• WHAT IS REQUIRED
Reproduce exactly the lines of the material beneath, from the line that contains "The height and width of the screenshot is (1148, 543)." to the line that contains "Open the 系统设置", both included, and no other lines.

• RECORDS FOR THE EXERCISE
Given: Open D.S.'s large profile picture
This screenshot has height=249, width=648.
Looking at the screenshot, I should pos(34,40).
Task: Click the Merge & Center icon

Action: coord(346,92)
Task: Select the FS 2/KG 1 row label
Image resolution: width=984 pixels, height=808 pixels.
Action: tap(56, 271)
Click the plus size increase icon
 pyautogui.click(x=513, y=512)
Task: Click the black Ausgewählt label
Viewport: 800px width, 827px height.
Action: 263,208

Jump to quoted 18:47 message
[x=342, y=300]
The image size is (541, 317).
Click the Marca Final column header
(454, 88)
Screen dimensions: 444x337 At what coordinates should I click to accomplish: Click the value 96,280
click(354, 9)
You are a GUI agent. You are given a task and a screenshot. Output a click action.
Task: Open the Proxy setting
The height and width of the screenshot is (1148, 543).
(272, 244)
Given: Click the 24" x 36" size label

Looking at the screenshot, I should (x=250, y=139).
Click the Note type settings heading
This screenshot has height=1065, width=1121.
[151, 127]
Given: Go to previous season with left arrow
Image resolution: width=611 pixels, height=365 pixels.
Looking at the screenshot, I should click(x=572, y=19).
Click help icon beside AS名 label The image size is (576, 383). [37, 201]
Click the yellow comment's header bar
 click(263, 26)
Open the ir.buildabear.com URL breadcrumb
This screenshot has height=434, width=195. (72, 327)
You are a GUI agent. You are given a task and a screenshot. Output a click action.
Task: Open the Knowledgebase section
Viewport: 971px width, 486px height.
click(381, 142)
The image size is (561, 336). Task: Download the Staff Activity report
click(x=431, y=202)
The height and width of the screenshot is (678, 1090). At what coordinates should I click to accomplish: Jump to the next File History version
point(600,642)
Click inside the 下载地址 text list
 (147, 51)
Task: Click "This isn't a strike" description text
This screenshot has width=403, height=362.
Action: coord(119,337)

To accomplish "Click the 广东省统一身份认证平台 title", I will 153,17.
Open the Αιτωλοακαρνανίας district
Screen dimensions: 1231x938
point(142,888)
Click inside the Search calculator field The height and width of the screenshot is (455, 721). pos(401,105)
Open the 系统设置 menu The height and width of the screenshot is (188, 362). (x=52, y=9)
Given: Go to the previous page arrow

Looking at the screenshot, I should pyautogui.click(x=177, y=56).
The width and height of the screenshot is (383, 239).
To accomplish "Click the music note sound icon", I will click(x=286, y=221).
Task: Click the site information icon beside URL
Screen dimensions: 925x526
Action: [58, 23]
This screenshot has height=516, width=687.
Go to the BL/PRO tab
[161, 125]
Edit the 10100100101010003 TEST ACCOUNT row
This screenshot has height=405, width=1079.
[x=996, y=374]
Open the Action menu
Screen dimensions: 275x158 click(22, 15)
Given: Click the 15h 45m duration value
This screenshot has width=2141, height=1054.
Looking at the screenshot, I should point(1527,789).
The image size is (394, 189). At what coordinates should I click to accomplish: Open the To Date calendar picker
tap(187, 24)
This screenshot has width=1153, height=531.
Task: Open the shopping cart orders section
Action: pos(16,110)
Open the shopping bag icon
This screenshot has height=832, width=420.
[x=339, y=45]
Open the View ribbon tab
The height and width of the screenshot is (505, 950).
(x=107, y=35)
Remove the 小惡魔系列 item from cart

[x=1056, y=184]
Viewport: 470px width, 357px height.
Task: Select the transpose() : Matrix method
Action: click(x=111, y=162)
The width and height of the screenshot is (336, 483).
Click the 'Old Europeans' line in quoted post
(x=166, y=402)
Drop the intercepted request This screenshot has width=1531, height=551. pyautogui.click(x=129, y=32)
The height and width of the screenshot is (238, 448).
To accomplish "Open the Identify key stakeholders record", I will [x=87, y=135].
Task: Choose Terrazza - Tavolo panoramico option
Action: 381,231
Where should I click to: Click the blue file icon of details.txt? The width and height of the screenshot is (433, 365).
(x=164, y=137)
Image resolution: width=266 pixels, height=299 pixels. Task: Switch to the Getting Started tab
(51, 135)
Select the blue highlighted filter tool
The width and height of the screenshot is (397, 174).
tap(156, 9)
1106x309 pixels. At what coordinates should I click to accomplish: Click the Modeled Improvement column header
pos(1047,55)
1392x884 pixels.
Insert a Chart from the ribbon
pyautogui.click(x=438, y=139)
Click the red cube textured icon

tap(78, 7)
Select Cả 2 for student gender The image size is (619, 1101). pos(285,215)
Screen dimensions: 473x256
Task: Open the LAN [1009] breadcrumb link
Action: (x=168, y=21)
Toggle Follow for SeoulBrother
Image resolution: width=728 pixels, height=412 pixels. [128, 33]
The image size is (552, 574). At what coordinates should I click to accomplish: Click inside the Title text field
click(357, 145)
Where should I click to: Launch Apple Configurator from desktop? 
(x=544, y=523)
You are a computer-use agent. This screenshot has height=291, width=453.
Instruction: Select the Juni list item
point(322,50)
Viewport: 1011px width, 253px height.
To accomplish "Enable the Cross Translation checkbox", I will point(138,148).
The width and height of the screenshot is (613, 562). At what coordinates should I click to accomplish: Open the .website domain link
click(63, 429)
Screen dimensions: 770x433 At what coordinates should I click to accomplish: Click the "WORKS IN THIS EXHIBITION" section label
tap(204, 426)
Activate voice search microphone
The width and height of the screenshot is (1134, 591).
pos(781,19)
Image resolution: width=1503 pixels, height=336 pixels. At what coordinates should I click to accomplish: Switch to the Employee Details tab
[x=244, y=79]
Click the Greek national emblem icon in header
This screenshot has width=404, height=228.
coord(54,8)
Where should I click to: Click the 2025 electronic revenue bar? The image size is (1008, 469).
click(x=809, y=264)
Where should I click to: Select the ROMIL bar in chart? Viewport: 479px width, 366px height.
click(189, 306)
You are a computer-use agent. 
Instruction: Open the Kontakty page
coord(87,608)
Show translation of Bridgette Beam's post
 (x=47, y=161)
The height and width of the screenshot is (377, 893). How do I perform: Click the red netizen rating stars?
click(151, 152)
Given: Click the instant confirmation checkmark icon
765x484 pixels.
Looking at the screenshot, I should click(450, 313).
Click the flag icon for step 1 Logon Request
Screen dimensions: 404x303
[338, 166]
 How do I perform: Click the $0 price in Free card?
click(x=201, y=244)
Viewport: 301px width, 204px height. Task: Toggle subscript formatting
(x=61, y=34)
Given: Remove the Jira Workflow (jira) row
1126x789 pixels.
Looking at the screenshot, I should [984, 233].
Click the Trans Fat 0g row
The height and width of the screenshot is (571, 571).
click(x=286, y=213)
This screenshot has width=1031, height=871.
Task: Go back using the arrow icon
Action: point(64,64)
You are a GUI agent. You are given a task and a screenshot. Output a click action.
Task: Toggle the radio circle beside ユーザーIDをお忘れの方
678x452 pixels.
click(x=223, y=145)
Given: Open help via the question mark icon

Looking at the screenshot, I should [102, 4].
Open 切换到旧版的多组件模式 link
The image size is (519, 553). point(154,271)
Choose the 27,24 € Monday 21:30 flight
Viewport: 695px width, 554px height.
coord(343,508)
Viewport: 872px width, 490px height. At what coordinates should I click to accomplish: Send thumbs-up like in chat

• SOLUTION TO THE PROBLEM
The height and width of the screenshot is (1148, 543).
(272, 244)
Given: Click the 24" x 36" size label

Looking at the screenshot, I should (x=250, y=139).
Click the Note type settings heading
This screenshot has height=1065, width=1121.
[151, 127]
Given: Go to previous season with left arrow
Image resolution: width=611 pixels, height=365 pixels.
Looking at the screenshot, I should click(x=572, y=19).
Click help icon beside AS名 label The image size is (576, 383). [37, 201]
Click the yellow comment's header bar
 click(263, 26)
Open the ir.buildabear.com URL breadcrumb
This screenshot has height=434, width=195. (72, 327)
You are a GUI agent. You are given a task and a screenshot. Output a click action.
Task: Open the Knowledgebase section
Viewport: 971px width, 486px height.
click(381, 142)
The image size is (561, 336). Task: Download the Staff Activity report
click(x=431, y=202)
The height and width of the screenshot is (678, 1090). At what coordinates should I click to accomplish: Jump to the next File History version
point(600,642)
Click inside the 下载地址 text list
 (147, 51)
Task: Click "This isn't a strike" description text
This screenshot has width=403, height=362.
Action: coord(119,337)

To accomplish "Click the 广东省统一身份认证平台 title", I will 153,17.
Open the Αιτωλοακαρνανίας district
Screen dimensions: 1231x938
point(142,888)
Click inside the Search calculator field The height and width of the screenshot is (455, 721). pos(401,105)
Open the 系统设置 menu The height and width of the screenshot is (188, 362). (x=52, y=9)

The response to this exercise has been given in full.